MUFFLER SMOKE, Michigan – (Satire News) – A retired FedEx driver says that he's going to have to seek professional help due to the fact that he is cheating on Alexa with Siri.
Dennis Schnozzle, 81, says that, since recently retiring after a 30-year career in which he drove over 7 million miles, he has become astoundingly bored.
He said he has a leg condition, where his knees suddenly swell up to the size of bowling balls, and, as a result, he cannot leave the house.
Dennis says that, last October, he bought the Amazon Alexa intelligent personal assistant.
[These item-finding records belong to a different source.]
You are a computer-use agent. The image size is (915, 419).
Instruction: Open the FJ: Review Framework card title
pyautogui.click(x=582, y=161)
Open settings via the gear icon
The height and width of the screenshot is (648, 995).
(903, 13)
At first, he just used her to play 1950’s songs by the Everly Brothers, Fats Domino, Chubby Checker, Little Richard, and Big Richard.
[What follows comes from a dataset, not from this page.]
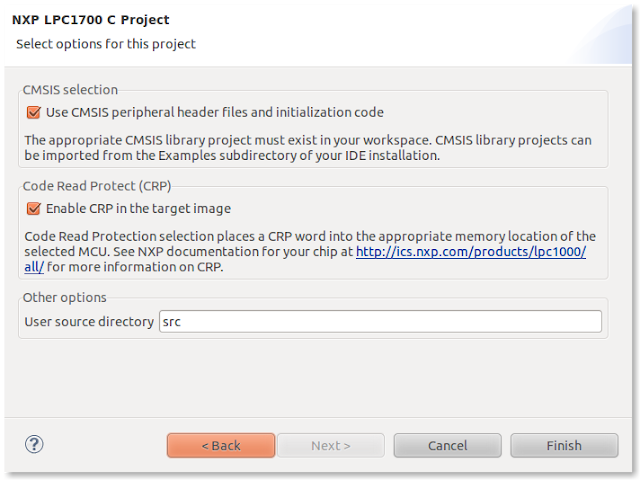Click the 'CMSIS selection' group heading

[70, 90]
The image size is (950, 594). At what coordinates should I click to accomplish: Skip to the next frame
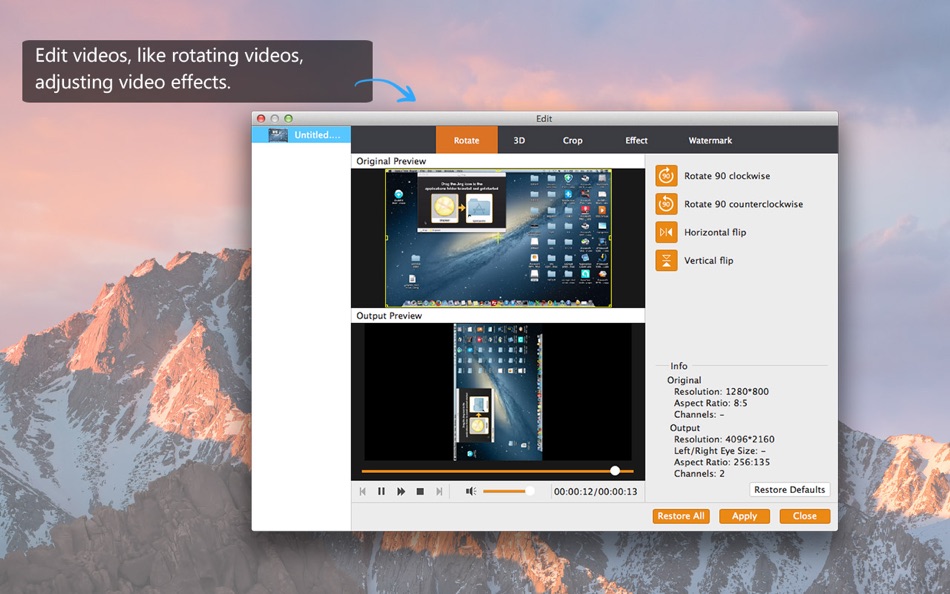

Then, for the sheer heck of it, he began asking her what the temperature was in far off places like Oslo, Norway and Lima, Peru.
Well, one thing led to another, and, before long, he found himself carrying on a one-sided affair with Alexa, that eventually progressed to the 3rd base fantasy stage.
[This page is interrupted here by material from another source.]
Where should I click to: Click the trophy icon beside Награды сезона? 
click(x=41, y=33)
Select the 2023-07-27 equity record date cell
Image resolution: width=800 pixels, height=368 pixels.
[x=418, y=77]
Then, one day when Alexa was having an overhaul, and was out of commission, he began conversing with Siri.
He found Siri’s voice to be very feminine and very sultry, and so he began carrying on a fantasy affair with her.
So Dennis is now very confused, because he told his mother, Maxine, who is 98, that he feels guilty for cheating on Alexa with Siri.
His mom told him that he needs to get off the vodka, quit using the recreational drugs, and go to Amazon.com, and buy himself one of those gorgeously sexy, lifelike Japanese robot dolls.